The latest Generic Design Assessment (GDA) update on Moorside’s Westinghouse AP1000 reactor has been published by the Office for Nuclear Regulation (ONR). Covering the period November 2016 to January 2017, the update suggests that all outstanding assessment issues will be cleared up by the target date of the end of March 2017 – a very different picture to that painted by ONR in its previous AP1000 update (May to October 2016) which warned that ‘our delivery confidence for this project is amber/red, which means that successful delivery of the project is in doubt with major risks or issues apparent in a number of key areas’
Still being given the amber traffic light treatment by ONR, there remain a number of issues to be resolved. These include the not insignificant engineering issue of the reactor’s structural integrity on which there is still technical work outstanding on Westinghouse’s updated design calculations for the reactor pressure vessel, pressuriser, steams generator and passive heat removal heat exchanger. The Category 1 Programme for Control & Instrumentation is also flashing amber.
Whether or not these outstanding and crucial issues are resolved by the end of March remains to be seen but any reading of the GDA update, peppered with ONR’s self-adulation on its ability to move mountains for Westinghouse – for example ‘the ONR team has maintained pace and undertaken an extensive amount of assessment in this short period of time to enable Westinghouse to complete the GDA in March 2017’ (page 9, para 36) – offers a reminder of the Regulator’s close ties to an industry it is supposed to regulate. ONR’s efforts to meet the end of March GDA deadline also begs the question as to why the hurry ? For the Moorside development of three AP1000 reactors, already two years behind schedule, is currently not going anywhere fast as it faces up to Toshiba’s financial difficulties and the potential bankruptcy of Westinghouse itself, plus the recent confirmation by NuGen that its Development Consent Order (DCO) submission date (planned for the second quarter of 2017) has been put back by at least six months ?
CORE’s spokesman Martin Forwood said today: ‘There is no technical or planning reason whatsoever for ONR to push through this AP1000 assessment with such haste. Many will consider that ONR’s responsibility to the general public in terms of taking time and care to ensure the safety of an untried/untested reactor design must take preference over appeasing a long-discredited Westinghouse timetable’.
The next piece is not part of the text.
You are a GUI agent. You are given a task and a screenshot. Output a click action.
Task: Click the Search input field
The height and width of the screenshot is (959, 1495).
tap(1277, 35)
ONR’s haste in closing the AP1000 Generic Design Assessment is unlikely to instil public confidence and is clearly at odds with the claims on ONR’s website that ‘our role as a regulator is vital in ensuring new nuclear facilities are designed … to the highest standards, and in a manner that improves public confidence without compromising safety or security’ .
Last December, following the November 2016- January 2017 GDA update, CORE raised the matter of rushing the GDA process with ONR but, despite a reminder, no explanation of the relevance of the March 2017 closure date has been received’.